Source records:
####################

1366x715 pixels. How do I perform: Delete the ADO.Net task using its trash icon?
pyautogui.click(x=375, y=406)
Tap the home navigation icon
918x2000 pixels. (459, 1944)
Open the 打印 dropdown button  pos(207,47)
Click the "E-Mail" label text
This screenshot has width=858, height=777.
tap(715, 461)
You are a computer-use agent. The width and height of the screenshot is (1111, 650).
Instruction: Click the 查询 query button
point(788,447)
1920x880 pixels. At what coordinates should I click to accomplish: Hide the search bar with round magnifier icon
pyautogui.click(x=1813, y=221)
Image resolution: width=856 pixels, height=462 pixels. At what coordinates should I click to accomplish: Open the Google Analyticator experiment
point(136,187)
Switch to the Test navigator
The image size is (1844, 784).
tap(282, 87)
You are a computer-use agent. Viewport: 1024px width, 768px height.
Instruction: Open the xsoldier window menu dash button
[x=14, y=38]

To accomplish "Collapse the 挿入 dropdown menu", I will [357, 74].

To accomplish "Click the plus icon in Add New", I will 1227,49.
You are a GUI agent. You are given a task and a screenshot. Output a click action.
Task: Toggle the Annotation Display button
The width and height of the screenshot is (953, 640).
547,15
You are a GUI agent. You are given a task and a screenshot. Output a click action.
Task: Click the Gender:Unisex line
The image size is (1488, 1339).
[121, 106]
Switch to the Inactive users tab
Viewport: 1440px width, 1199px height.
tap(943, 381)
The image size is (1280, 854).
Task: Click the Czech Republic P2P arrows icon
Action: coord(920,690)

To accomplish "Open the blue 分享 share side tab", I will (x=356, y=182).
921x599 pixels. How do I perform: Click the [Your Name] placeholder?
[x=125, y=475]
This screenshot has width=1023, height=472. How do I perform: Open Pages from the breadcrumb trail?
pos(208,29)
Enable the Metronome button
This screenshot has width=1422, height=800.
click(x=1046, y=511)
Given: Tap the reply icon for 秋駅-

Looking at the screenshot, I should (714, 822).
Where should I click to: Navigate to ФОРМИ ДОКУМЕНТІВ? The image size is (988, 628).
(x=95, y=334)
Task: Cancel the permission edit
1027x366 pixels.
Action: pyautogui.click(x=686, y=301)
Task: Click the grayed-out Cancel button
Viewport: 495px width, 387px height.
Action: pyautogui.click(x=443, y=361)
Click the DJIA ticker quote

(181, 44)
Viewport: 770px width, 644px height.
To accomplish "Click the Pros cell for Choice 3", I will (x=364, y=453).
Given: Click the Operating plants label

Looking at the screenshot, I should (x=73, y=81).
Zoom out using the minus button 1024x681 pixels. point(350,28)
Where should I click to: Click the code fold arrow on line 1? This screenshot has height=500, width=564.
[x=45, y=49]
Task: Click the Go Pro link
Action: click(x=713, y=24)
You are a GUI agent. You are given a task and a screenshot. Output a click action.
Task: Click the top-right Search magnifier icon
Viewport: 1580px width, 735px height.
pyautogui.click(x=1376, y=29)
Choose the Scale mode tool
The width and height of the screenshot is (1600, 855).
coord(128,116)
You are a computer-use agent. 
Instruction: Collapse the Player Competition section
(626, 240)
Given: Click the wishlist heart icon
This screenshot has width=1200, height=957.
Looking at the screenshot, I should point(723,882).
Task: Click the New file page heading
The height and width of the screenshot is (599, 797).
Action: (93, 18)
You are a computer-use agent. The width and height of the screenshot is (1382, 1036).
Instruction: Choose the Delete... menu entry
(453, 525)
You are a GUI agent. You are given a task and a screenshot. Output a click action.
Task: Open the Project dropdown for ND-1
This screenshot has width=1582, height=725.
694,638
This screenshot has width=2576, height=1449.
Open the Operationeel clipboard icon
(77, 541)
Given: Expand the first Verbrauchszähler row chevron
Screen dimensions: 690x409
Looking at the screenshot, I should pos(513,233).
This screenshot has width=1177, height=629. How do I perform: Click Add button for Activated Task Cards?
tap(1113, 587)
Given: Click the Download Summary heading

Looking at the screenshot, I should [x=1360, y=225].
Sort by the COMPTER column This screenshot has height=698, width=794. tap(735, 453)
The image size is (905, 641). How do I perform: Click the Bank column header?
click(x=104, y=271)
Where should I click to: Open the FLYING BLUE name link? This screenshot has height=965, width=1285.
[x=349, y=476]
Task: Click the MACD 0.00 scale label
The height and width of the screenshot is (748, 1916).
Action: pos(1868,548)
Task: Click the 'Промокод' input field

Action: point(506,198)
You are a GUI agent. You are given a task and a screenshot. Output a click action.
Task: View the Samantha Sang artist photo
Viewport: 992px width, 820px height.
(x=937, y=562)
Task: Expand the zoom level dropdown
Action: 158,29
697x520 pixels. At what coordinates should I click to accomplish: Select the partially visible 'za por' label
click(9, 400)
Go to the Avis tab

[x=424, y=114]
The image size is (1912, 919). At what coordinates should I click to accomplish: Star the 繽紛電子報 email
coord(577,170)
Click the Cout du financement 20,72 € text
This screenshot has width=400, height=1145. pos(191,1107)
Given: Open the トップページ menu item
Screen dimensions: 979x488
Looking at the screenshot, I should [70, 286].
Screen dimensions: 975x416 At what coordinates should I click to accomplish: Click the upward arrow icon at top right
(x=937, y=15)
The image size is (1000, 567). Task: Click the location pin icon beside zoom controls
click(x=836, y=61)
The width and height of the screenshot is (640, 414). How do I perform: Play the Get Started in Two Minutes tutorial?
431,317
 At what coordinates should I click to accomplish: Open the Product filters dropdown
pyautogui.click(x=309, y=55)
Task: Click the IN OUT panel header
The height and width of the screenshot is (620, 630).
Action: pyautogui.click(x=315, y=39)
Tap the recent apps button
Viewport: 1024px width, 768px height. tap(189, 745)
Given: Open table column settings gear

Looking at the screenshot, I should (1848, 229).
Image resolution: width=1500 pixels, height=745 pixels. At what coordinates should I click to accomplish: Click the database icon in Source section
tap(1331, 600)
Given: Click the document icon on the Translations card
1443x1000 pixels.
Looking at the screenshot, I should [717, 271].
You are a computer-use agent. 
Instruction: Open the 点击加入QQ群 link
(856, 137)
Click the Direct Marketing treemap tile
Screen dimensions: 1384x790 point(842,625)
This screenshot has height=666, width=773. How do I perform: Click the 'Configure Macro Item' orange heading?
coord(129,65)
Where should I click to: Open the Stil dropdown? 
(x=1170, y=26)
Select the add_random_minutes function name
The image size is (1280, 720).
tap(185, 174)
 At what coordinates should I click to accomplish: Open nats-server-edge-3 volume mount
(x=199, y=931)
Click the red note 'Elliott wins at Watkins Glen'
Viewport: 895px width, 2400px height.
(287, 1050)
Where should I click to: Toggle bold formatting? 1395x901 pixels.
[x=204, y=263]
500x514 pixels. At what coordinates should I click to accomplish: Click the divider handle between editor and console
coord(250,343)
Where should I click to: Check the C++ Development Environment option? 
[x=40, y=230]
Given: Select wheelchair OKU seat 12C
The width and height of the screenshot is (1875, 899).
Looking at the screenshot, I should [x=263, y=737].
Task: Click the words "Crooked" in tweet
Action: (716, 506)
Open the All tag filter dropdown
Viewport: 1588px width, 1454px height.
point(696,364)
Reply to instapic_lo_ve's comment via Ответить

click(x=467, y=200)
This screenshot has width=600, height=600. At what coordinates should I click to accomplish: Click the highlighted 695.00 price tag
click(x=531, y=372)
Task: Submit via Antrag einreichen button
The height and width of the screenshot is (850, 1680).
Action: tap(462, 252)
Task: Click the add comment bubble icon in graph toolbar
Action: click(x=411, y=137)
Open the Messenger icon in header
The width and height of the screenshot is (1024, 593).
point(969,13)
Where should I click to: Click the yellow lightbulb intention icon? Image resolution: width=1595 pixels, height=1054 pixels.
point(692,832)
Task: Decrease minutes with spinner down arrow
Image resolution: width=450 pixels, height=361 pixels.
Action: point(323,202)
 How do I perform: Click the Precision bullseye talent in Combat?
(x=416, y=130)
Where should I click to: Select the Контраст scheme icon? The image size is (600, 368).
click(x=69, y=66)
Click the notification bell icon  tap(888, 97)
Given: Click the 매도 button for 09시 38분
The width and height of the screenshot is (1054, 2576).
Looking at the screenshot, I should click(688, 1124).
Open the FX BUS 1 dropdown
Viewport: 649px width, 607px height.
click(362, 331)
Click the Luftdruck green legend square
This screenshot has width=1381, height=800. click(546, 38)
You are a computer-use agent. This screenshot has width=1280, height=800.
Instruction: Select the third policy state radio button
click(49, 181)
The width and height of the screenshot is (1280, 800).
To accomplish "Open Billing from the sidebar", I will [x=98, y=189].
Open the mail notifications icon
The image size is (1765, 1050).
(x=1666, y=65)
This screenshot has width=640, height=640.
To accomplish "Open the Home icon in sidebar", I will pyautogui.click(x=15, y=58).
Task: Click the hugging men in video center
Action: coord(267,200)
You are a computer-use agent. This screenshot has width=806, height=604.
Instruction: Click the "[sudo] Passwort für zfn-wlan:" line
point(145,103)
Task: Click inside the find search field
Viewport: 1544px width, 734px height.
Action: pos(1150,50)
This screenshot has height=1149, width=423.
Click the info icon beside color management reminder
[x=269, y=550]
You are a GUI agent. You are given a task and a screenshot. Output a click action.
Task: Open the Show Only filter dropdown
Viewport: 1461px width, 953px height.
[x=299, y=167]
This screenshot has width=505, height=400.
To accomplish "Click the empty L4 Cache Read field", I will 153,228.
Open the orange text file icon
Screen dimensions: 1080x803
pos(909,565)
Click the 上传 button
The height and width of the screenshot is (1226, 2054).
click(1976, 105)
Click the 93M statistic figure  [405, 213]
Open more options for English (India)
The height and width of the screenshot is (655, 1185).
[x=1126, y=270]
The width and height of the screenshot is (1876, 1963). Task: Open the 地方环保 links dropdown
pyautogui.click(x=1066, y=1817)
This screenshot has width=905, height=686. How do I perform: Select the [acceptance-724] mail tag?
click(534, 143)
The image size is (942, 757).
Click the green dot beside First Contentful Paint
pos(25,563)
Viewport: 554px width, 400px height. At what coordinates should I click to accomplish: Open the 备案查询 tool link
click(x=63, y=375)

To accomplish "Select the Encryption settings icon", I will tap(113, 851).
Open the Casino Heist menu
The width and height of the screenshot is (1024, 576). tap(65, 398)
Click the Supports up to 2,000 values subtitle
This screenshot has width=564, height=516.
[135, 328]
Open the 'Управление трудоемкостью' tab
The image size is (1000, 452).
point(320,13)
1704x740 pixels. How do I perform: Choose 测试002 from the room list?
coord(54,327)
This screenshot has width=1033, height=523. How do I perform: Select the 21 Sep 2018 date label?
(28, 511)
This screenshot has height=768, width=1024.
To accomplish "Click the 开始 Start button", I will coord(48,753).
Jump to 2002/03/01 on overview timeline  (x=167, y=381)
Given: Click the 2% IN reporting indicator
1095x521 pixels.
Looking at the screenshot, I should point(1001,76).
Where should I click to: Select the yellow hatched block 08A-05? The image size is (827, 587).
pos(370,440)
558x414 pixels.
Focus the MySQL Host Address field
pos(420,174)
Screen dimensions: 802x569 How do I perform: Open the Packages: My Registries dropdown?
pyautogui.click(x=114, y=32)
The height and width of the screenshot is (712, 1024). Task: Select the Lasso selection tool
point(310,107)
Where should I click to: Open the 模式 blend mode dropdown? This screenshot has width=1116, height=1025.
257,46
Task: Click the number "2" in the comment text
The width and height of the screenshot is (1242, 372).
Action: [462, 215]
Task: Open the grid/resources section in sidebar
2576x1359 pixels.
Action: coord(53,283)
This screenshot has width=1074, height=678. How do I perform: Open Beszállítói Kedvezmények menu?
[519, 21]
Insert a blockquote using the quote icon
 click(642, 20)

####################

* _Assignment_
Above are some lines. Repeat exactly, and only, those from the line that has "Where should I click to: Open the 模式" through the line that has "Task: Open the grid/resources".

* _Problem solution_
Where should I click to: Open the 模式 blend mode dropdown? This screenshot has width=1116, height=1025.
257,46
Task: Click the number "2" in the comment text
The width and height of the screenshot is (1242, 372).
Action: [462, 215]
Task: Open the grid/resources section in sidebar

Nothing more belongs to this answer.